Specifically, specifying a size much larger than the training resolution can cause the same subject to appear multiple times within the frame, or human body proportions to break down.

The Influence of Aspect Ratio on Composition

The aspect ratio (width-to-height ratio) greatly influences the composition of the generated image. A square (1:1) tends to produce bust-up compositions, though full-body or long shots are also possible depending on the prompt. A landscape (16:9) format tends to produce wider compositions including more background. Choosing an aspect ratio suited to your purpose is the shortcut to getting the composition you intend.

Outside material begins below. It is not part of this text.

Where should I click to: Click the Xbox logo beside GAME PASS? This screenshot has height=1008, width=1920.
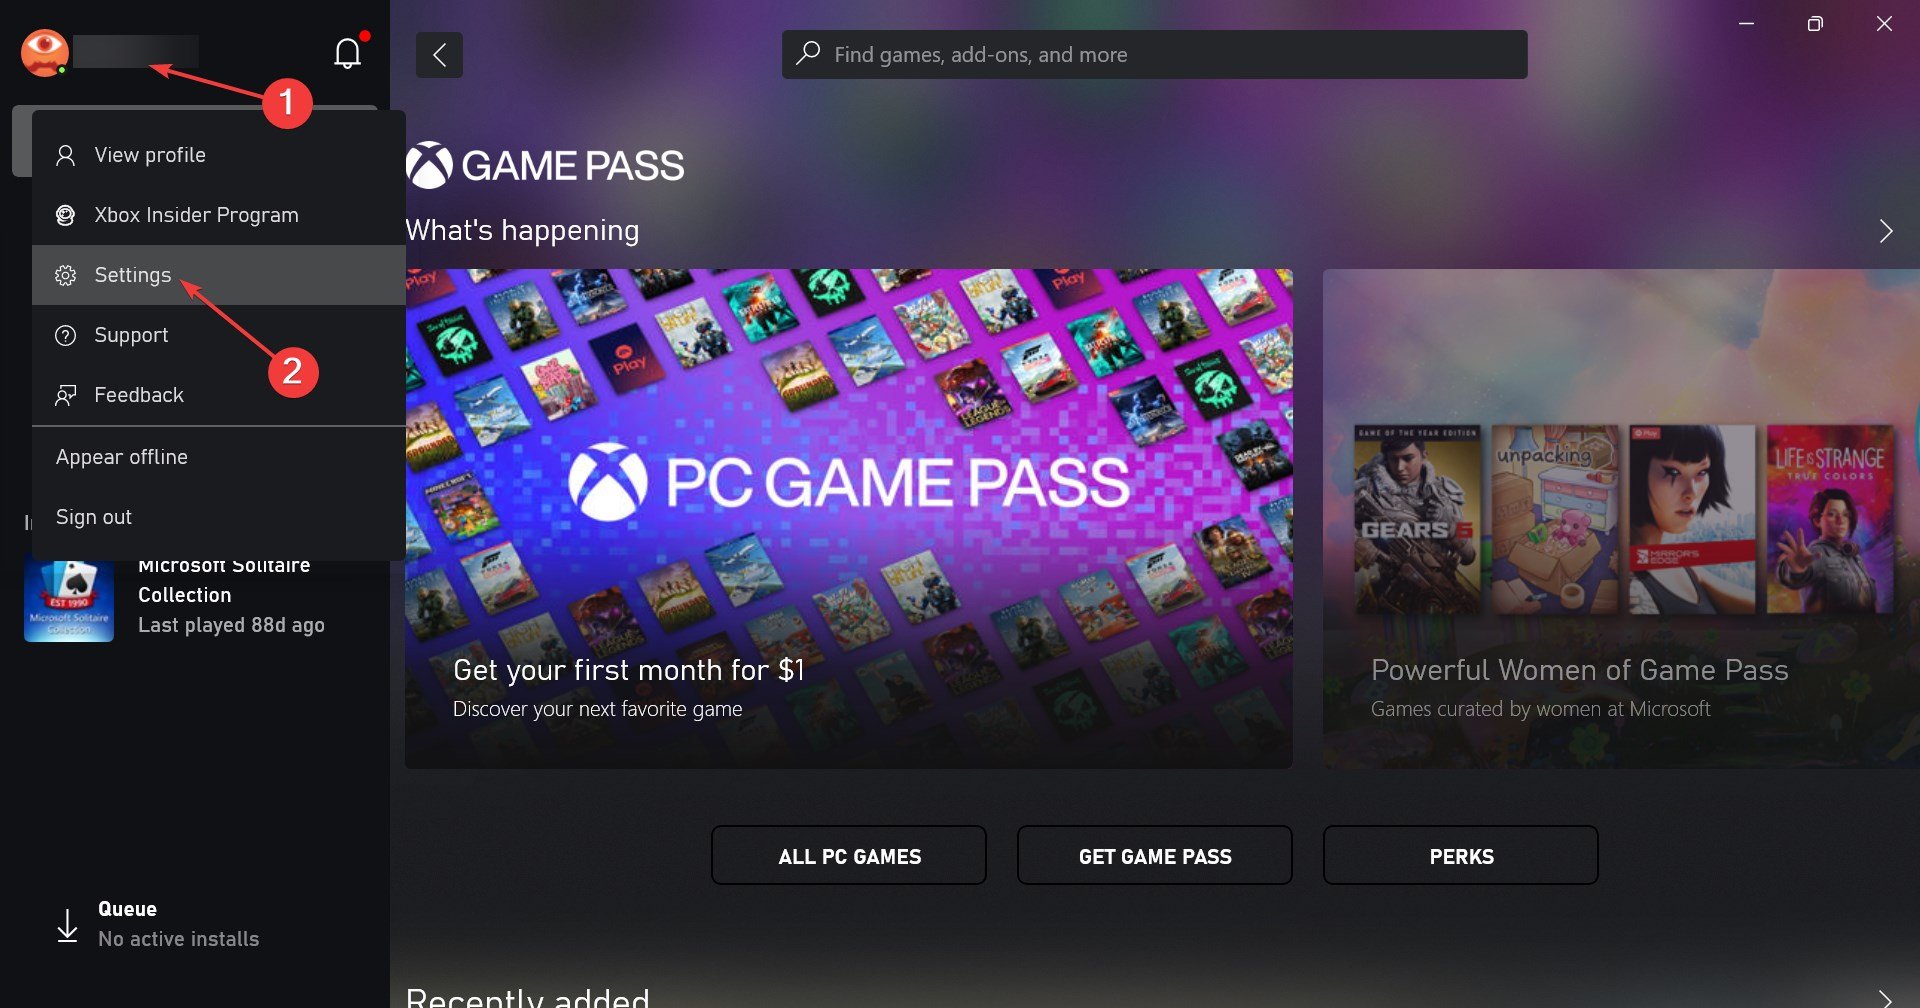430,165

Recommended Resolutions by Model

Each model has a base resolution from training time, with recommended sizes based on that.

SD 1.5

Aspect ratio	Resolution	Use case
1:1	512×512	Base size
2:3	512×768	For portraits
3:2	768×512	For landscapes and horizontal compositions

SD 1.5’s training resolution is 512×512. Quality degradation becomes prominent above 768 pixels, so using an upscaler is recommended when larger images are needed.

SDXL

Aspect ratio	Resolution	Use case
1:1	1024×1024	Base size
2:3	832×1216	For portraits
3:2	1216×832	For landscapes and horizontal compositions
9:16	768×1344	For smartphone wallpapers
16:9	1344×768	For wide compositions

SDXL is trained with 1024×1024 as the baseline, and resolution combinations that keep the total pixel count around 1 megapixel (approximately 1 million pixels) are stable.

※ Each resolution is an approximation to keep the total pixel count around 1MP and may differ slightly from the exact aspect ratio

SD3 / SD3.5

Aspect ratio	Resolution	Use case
1:1	1024×1024	Base size

The SD3 series is designed around 1024×1024. When changing aspect ratios, you can use SDXL resolutions as a guide.

Flux

Aspect ratio	Resolution	Use case
1:1	1024×1024	Base size
Any	~1MP total pixels	Free ratio

Flux is a model with high aspect ratio flexibility. Keeping total pixel count around 1 million pixels yields stable quality across a wide range of aspect ratios.

Recommended Aspect Ratios by Use Case

The optimal aspect ratio varies depending on where you plan to use the generated image.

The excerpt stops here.